In the example below, you can see the topology is very similar. Users in Office 1, who need to go to Microsoft Office 365 (for example) can use their local internet connection. Users in Office 3 have a 5G connection on their router, and SD-WAN has calculated that using that connection is more efficient way to get to Office 365.
But it does not stop there, (hence me saying it’s more layered). To access a corporate application in the Datacenter, you can see in this example the leased line from Office 1 to the Datacenter , is running slowly and is contended, SD-WAN can calculate that if it uses its local internet connection to spin up a dynamic VPN to the Datacenter, the ‘User Experience‘ will be a lot better. Likewise for users in Office 3 SD-WAN can calculate if it spins up a Dynamic VPN to the Corporate HQ, then onwards via MPLS it’s the ‘best‘ route (based on the policies you have specified).
I like the way Juniper describe this as “Elastic Traffic Management” what it gives you, is a collection of Virtual Network Overlays for the routing of different applications.
What SD-WAN ISN’T
I was talking to a client a few weeks ago and they said;
“We are retiring our MPLS network and moving to SD-WAN”
SD-WAN is not a replacement for MPLS! Yes it can provide similar ‘connectivity’ functions. But you need to apply some common sense, if all your company sites need to speak to each other, (phone systems anyone?) Then you’re potentially replacing dedicated bandwidth with a VPN connections, (because SD-WAN will build dynamic VPNs between endpoints). So yes you can replace a lot of CPE routers, or MPLS connections or leased lines on some of your less trafficked sites. But your large offices and data centres may still need fast reliable (read expensive) links, because SD-WAN is the control plane that will steer your applications over your network, but if those links are a ‘wet piece of string’ then performance will not be great.

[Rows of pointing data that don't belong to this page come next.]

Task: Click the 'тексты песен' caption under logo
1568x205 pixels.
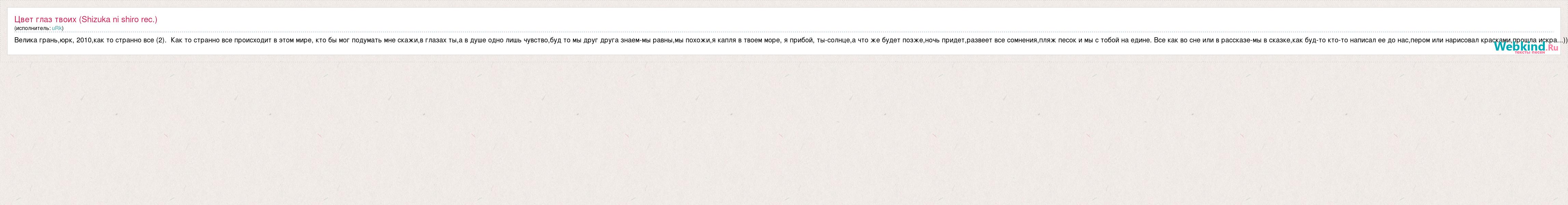Action: [1529, 52]
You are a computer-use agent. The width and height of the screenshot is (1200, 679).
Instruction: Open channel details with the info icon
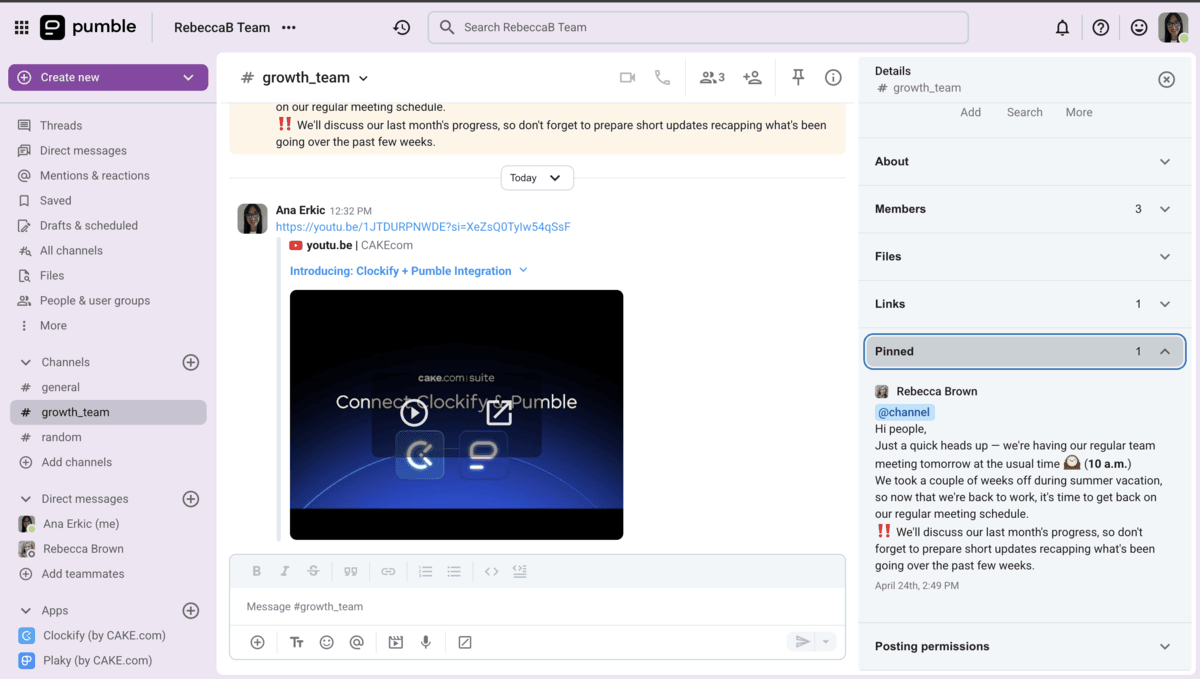pyautogui.click(x=833, y=76)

The best explanation I can give is SD-WAN is a WAN overlay solution, to improve user experience, and add some dynamic resiliency. Or if you are a network engineer think of it like ‘DMVPN with Intelligence‘.
What is SD-WAN, (Isn’t it Just SDN But for WANs?)

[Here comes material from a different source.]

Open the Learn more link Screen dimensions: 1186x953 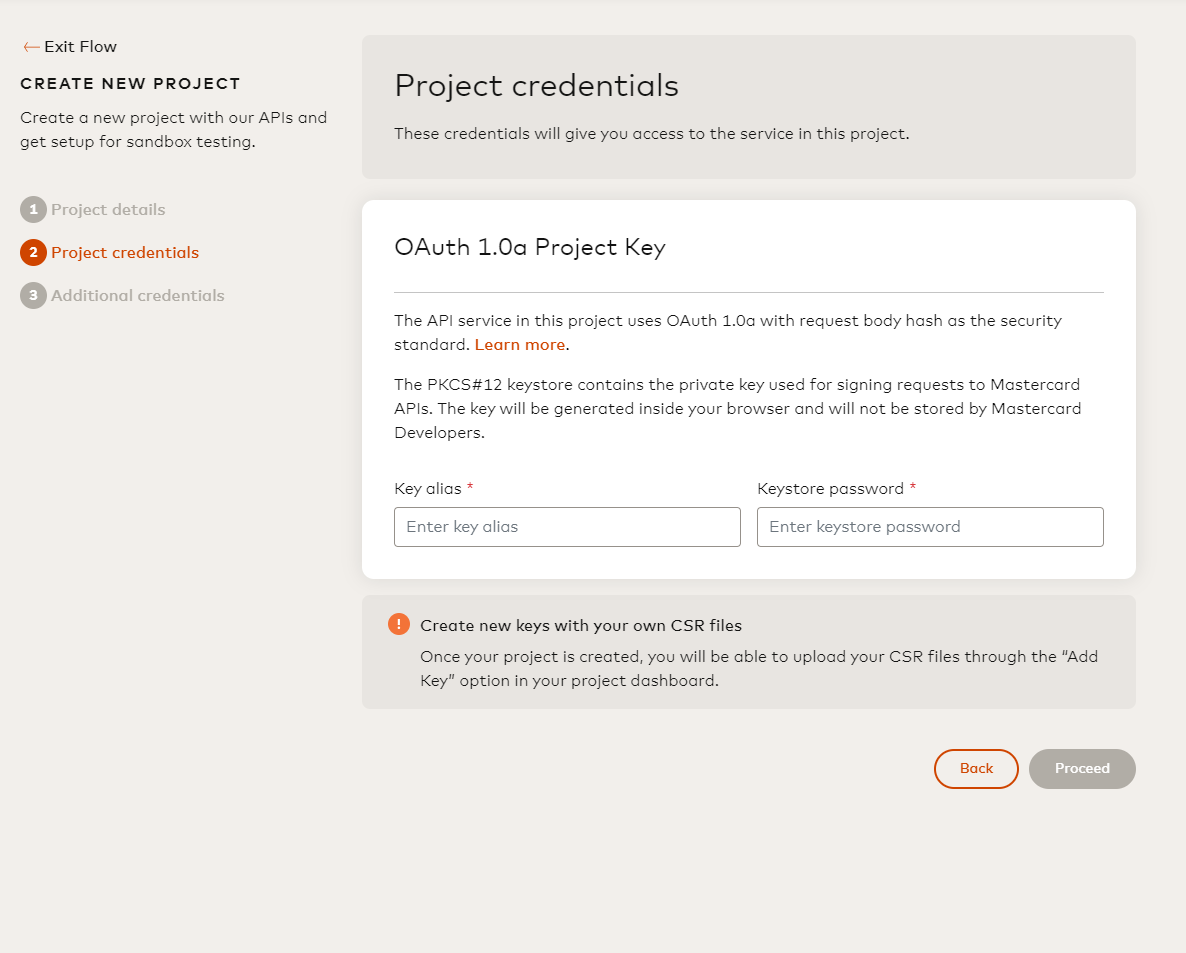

That’s a sensible assumption to make, and you can draw a lot of parallels. I prefer to think of them as two different things that share some similarities. (Central control plane, intelligence, and application based routing). But SDN is designed for Data Centers, SD-WAN covers DCs and branch sites. Also SD-WAN has the concept of “Zero Touch Provisioning”, (1. Ship your devices to site, 2. Connect them to the internet, 3. They ‘call home’ 4. They download their configs and policies automatically).
What is SD-WAN and How Do I Deploy SD-WAN?
That depends on which ‘Vendor’ you want to work with, whoever you choose, the deployment will involve deploying new (or updated) Endpoint Devices (typically routers or firewalls) and an SD-WAN Control Plane. The control plane can be an appliance (or several appliances,) or ‘Cloud Based‘. I’ve looked at three solutions. FortiGate, Meraki, and Cisco, (yes I know Cisco own Meraki). Which solution you choose will (normally) depend on what you are happy to support. Of the three I prefer FortiGate, it’s not as simple as Meraki, but if you are replacing your edge devices the cost, throughput, connectivity options make it the most sensible option. Cisco is typically ‘Ciscoesque‘, i.e. I spent about 9 days watching videos about their SD-WAN solution, it only works with ‘some’ of their endpoints (routers) and you need to put some thought into the deployment and design of the control plane. If you have a lot of in house Cisco guys and typically only ever buy Cisco, then, your hands are tied.